Pick out every line in the data below that contains the word "label", and copy each of those lines.

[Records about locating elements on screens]
------------------------------------

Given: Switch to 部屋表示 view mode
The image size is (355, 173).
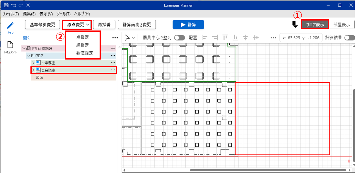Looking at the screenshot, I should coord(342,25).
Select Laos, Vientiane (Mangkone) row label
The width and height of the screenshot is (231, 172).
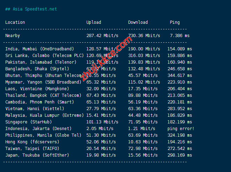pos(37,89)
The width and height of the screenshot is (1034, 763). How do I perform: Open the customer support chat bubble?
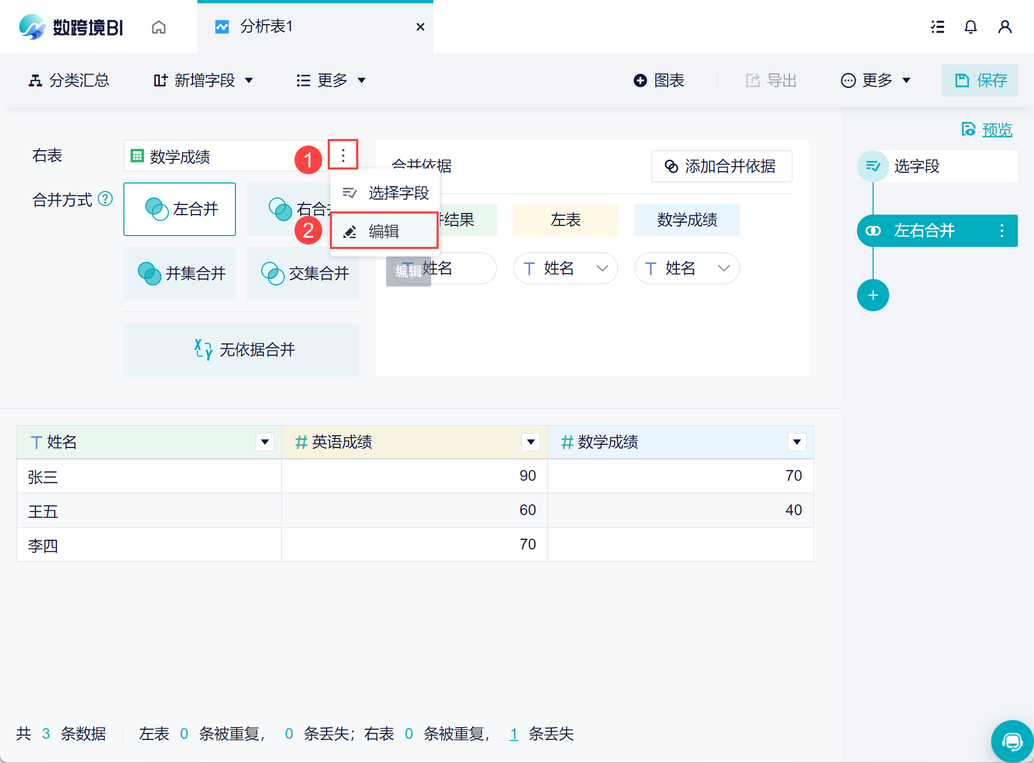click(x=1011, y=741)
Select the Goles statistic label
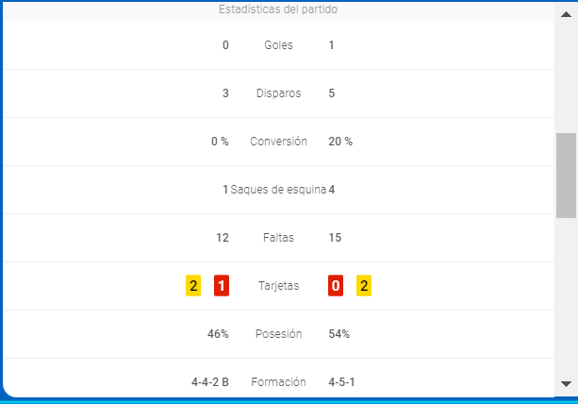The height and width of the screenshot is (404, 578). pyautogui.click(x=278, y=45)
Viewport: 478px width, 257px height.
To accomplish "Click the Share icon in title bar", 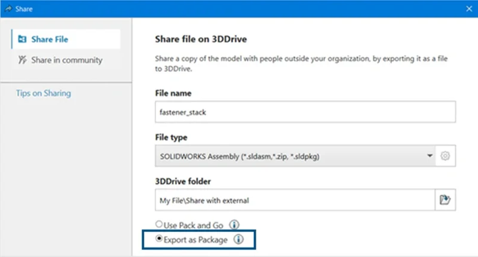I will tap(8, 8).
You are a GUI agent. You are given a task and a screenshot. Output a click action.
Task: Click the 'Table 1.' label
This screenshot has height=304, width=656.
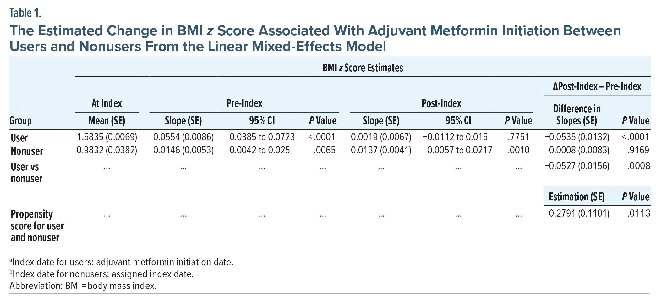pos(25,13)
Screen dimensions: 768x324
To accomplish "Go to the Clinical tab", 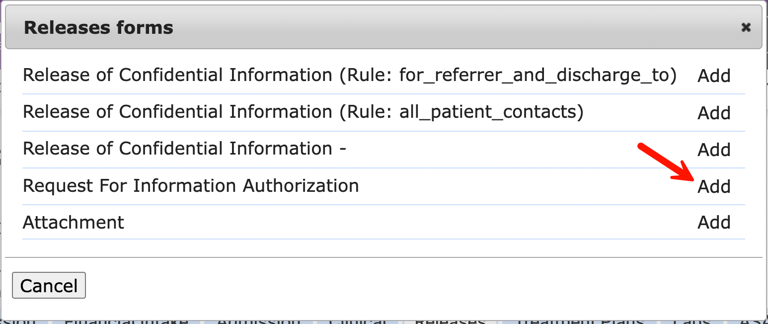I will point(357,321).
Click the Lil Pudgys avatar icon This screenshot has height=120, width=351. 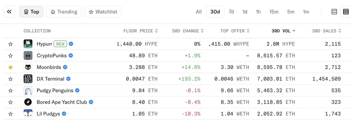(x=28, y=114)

------------------------------------

[TASK RESPONSE]
Select Laos, Vientiane (Mangkone) row label
Select the Goles statistic label
Task: Click the 'Table 1.' label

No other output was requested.